[Nouveau] 4.20.0-rc3 nouveau/Quadro P2000 Mobile: runpm causing ACPI errors, lockups

Thu Nov 29 17:26:51 UTC 2018

yeah... I don't think that's gonna work that nicely. Anyway, you
probably need to allow the VM to access all of ACPI in order to
runtime suspend the GPU and on newer laptops the vbios is retrieved
via ACPI as well. It would be probably better if there is a way to
trace all that on a machine running windows directly.
On Thu, Nov 29, 2018 at 6:12 PM Michael S. Tsirkin <mst at redhat.com> wrote:
>
> On Thu, Nov 29, 2018 at 11:53:53AM +0100, Karol Herbst wrote:
> > On Thu, Nov 29, 2018 at 2:29 AM Michael S. Tsirkin <mst at redhat.com> wrote:
> > >
> > > On Thu, Nov 29, 2018 at 12:21:31AM +0100, Karol Herbst wrote:
> > > > this was already debugged and there is no point in searching inside
> > > > the Firmware. It's not a firmware bug or anything.
> > > >
> > > > The proper fix is to do something inside Nouveau so that we don't
> > > > upset the device and being able to runtime resume it again.
> > > >
> > > > The initial thing we do inside Nouveau to cause those issues is to run
> > > > that so called "DEVINIT" script inside the vbios to initialize the
> > > > GPU, problem is, it changes something on the PCIe configuration so
> > > > that the GPU isn't able to runtime resume anymore. I am in contact
> > > > with Nvidia about that issue and hopefully we get the proper answers.
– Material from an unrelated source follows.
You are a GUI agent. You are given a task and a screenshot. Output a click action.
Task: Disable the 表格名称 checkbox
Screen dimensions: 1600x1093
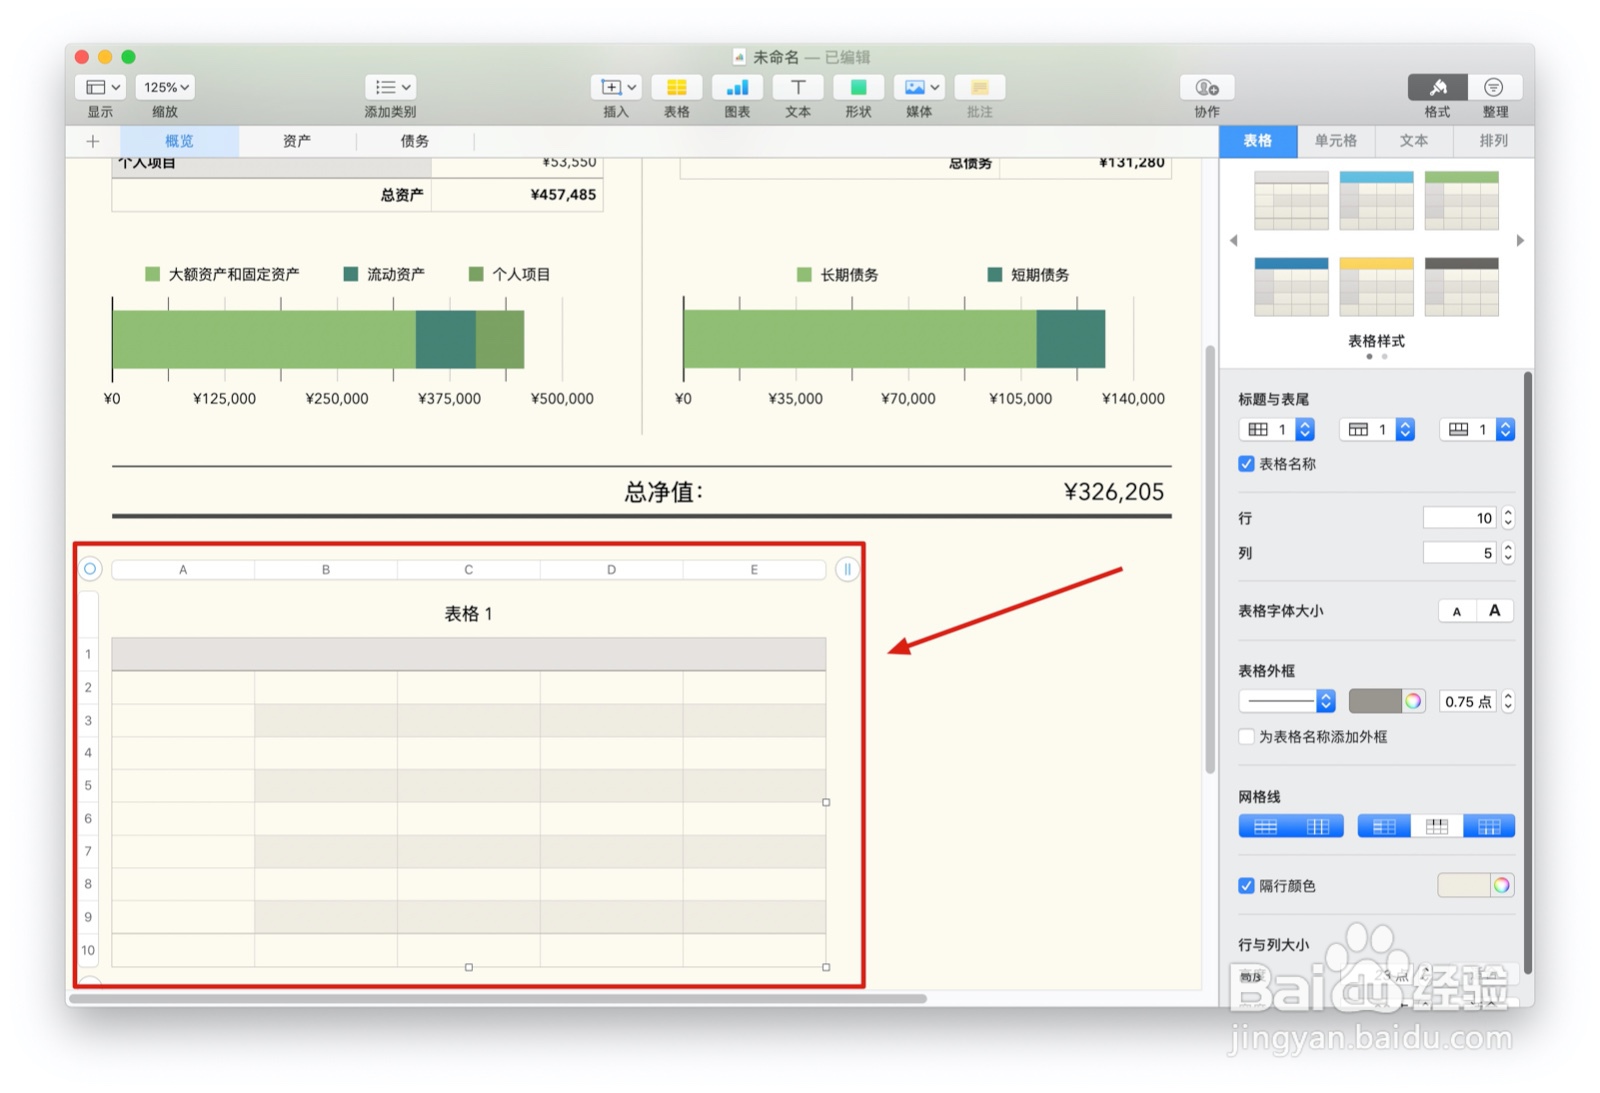pos(1246,464)
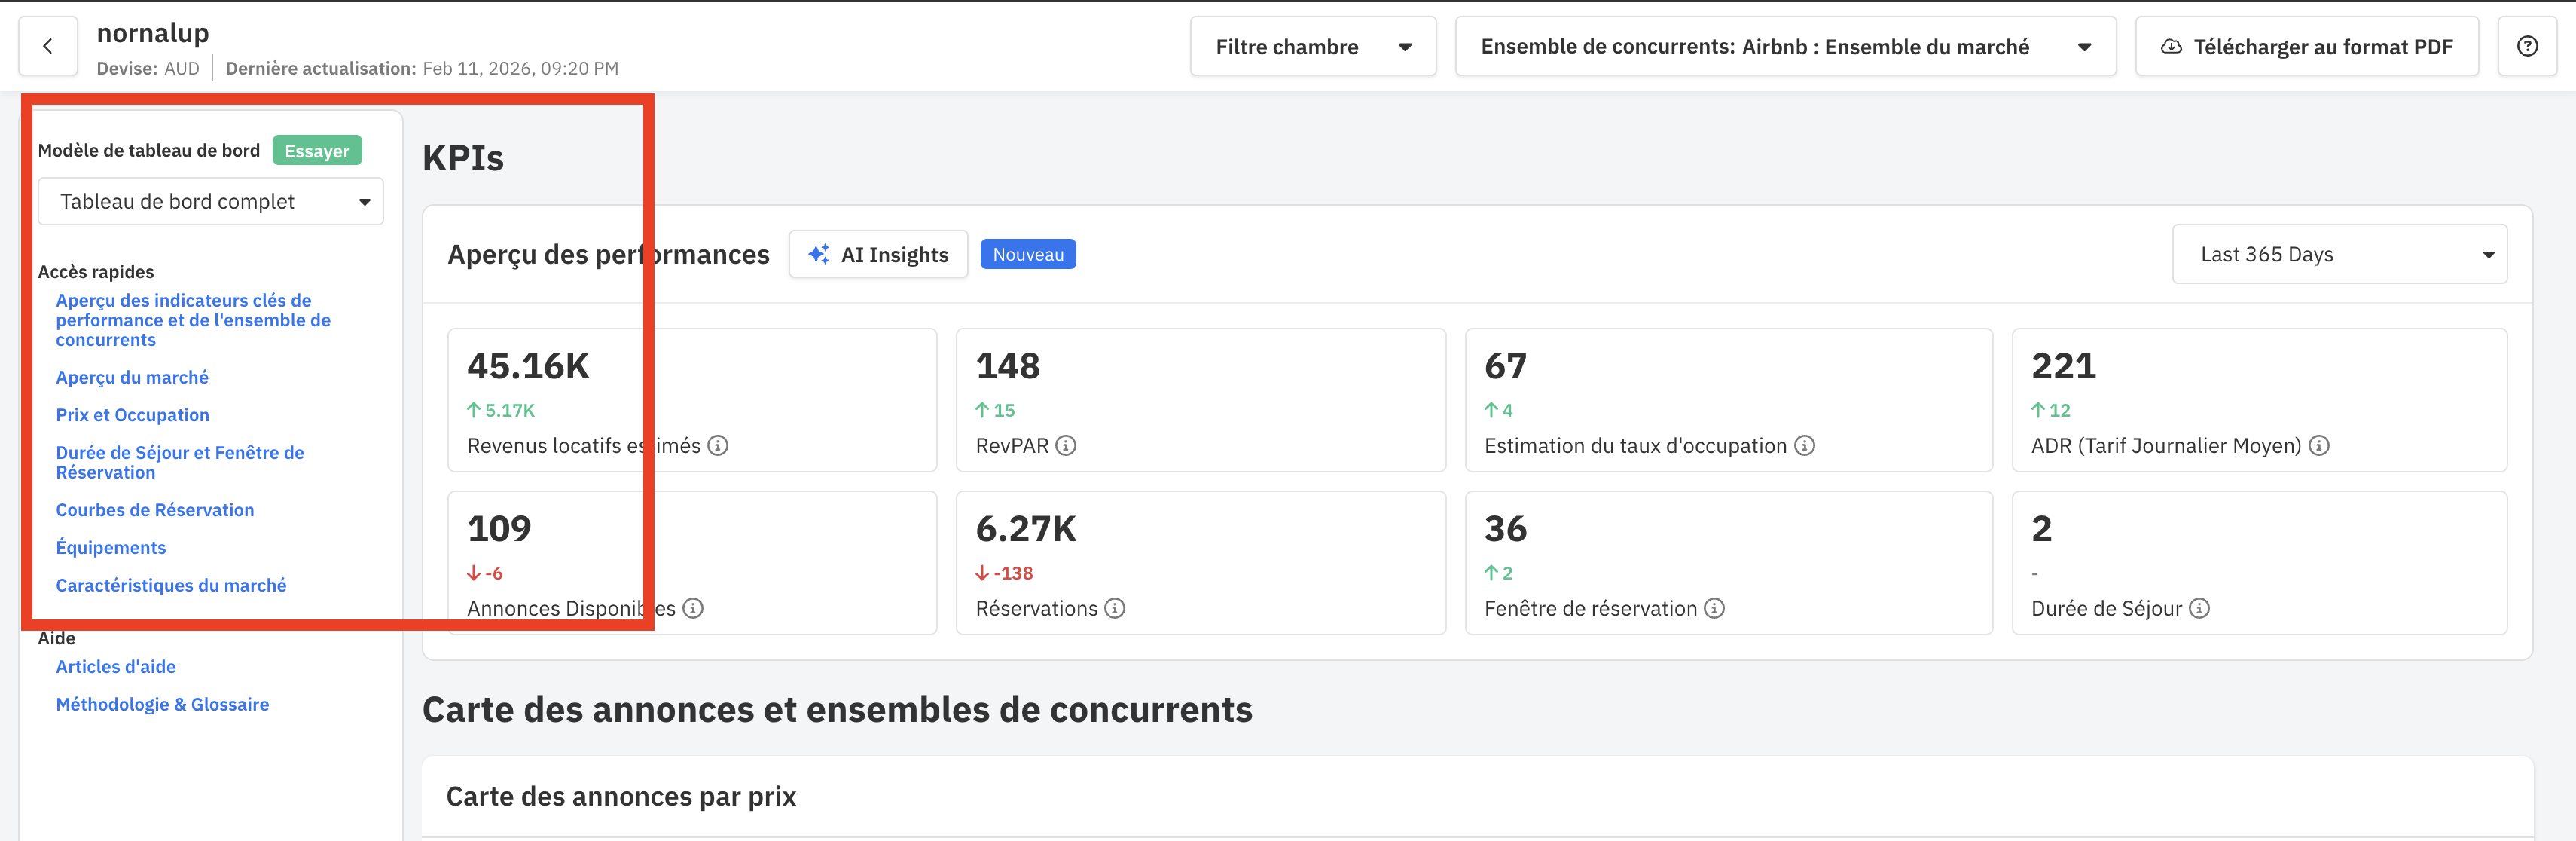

> > > > When I was digging into that myself I was able to make the situation
> > > > more stable by setting the PCIE link speed to the boot defaults, but
> > > > that was still pretty unstable.
> > > >
> > > > Anyway, because the binary driver fails here as well (through
> > > > bumblebee and so on) there isn't much of reverse engineering we can do
> > > > besides guessing and trying it on literally every hardware until it
> > > > works.
> > > >
> > > > We also have an upstream bug for this issue:
> > > > https://bugzilla.kernel.org/show_bug.cgi?id=156341
> > >
> > > If you like I can probably dump the pcie registers on card
> > > and/or the pcie port under windows. The card works there :)
> > > Let me know.
> > >
> > > --
> > > MST
> >
> > the problem is, we would need to know the registers right before
> > suspending the GPU. If someone would be able to trace all PCIe
> > register read and writes for the entire suspending/resume process,
> > that would be very helpful.
>
>
> Well I can pass the card to a VM, and trace it on the hypervisor, that
> isn't a problem.  A tricky thing is the ACPI tables, would need to
> somehow know which ones are relevant to pass them to guest ... ideas on
> that?
>
> --
> MST